There was a home evaluation ordered in my case, evaluation was done last month in April.  The child has been abused so I have been withholding the child from her father.  I have had a boyfriend for the past four years, we do not reside together but when the evaluation was done I had him present since he has been such a strong force in her life and ruled out of the abuser.  Anyway, home evaluators are supposed to see how both parents interact with the child.  Because of the abuse previously mentioned the child was not present for the father home evaluation.

1) How does the evaluator make a fair observation is she hasn't seen the child with the father?

2) Is this something my lawyer could/should argue?

socrateaser

>1) How does the evaluator make a fair observation is she
>hasn't seen the child with the father?

If the child has been proven to be abused by a parent, then it falls to that parent to prove to the court that he/she is rehabilitated and not a danger to the child. Usually, I would recommend that the parent submit to a polygraph, if the other attorney will accept it as evidence of rehabilitation.

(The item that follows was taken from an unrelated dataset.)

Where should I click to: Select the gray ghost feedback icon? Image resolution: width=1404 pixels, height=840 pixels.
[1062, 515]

Otherwise, the case is probably over before it starts, and the abusive parent will get very little visitation.

>
>2) Is this something my lawyer could/should argue?

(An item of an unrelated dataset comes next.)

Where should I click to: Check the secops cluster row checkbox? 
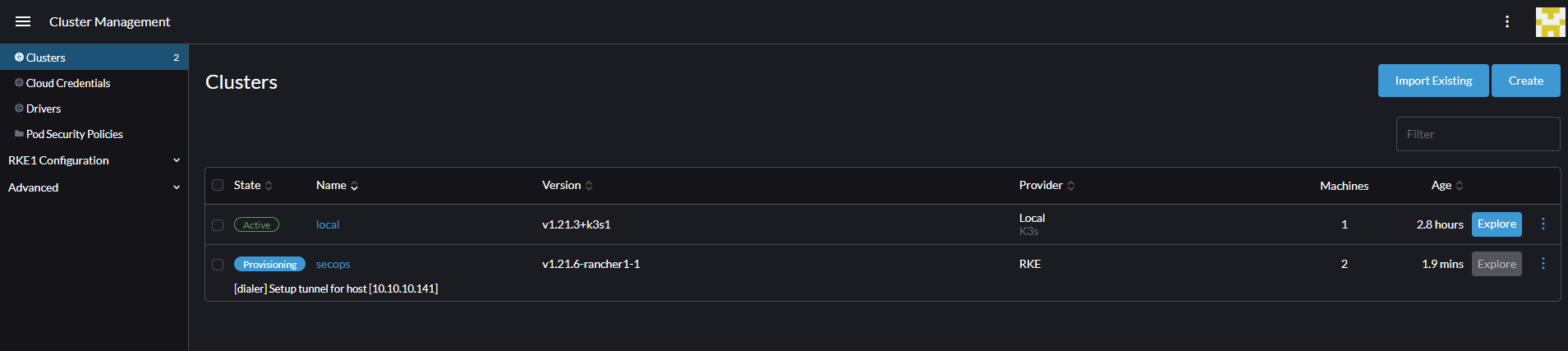[x=218, y=264]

I'm not sure who the abusive parent in this scenario is, but if it's you, then your attorney will need to argue something better than that the evaluator couldn't view the parent and child. Question is whether or not the abuse is proven or just speculative. I don't have enough facts to analyze your case.

reellis527

The abuse we are talking about has been proven and the case has been turned over to the Attorney General for prosecution (I hope that lets you know what kind of abuse we are talking about).  At the time the evaluation was done everything was still accusatory, and since the evaluation the accusations have been proven...

1) Since the abuse has been proven, after the evaluations were done, does the evaluation still have merit?

A protection order was given to me through Child and Family Services (in MD) and the worker is coming to trail with me next week.  Official reports won't be avialable by the 31st (the trail) and the attorney general doubts prosecution will happen by then either...

2) Is it likely all contact with him will be terminated even though all official reports aren't available or is it more likely he'll have no contact until the next trail (is the judge continues it)?

socrateaser

>1) Since the abuse has been proven, after the evaluations were
>done, does the evaluation still have merit?

I think a polygraph would have more merit, but it's inadmissible without both party's consent, so only thing left is some sort of eval.

>2) Is it likely all contact with him will be terminated even
>though all official reports aren't available or is it more
>likely he'll have no contact until the next trail (is the
>judge continues it)?

I think you're mixing up "trail" with "trial." ;-) Anyway, if you have evidence of a conviction on child abuse, that evidence should be determinative. Whether all contact is terminated is a question for the court -- but, I'd wager that nothing more than supervised visitation at the police station will be allowed.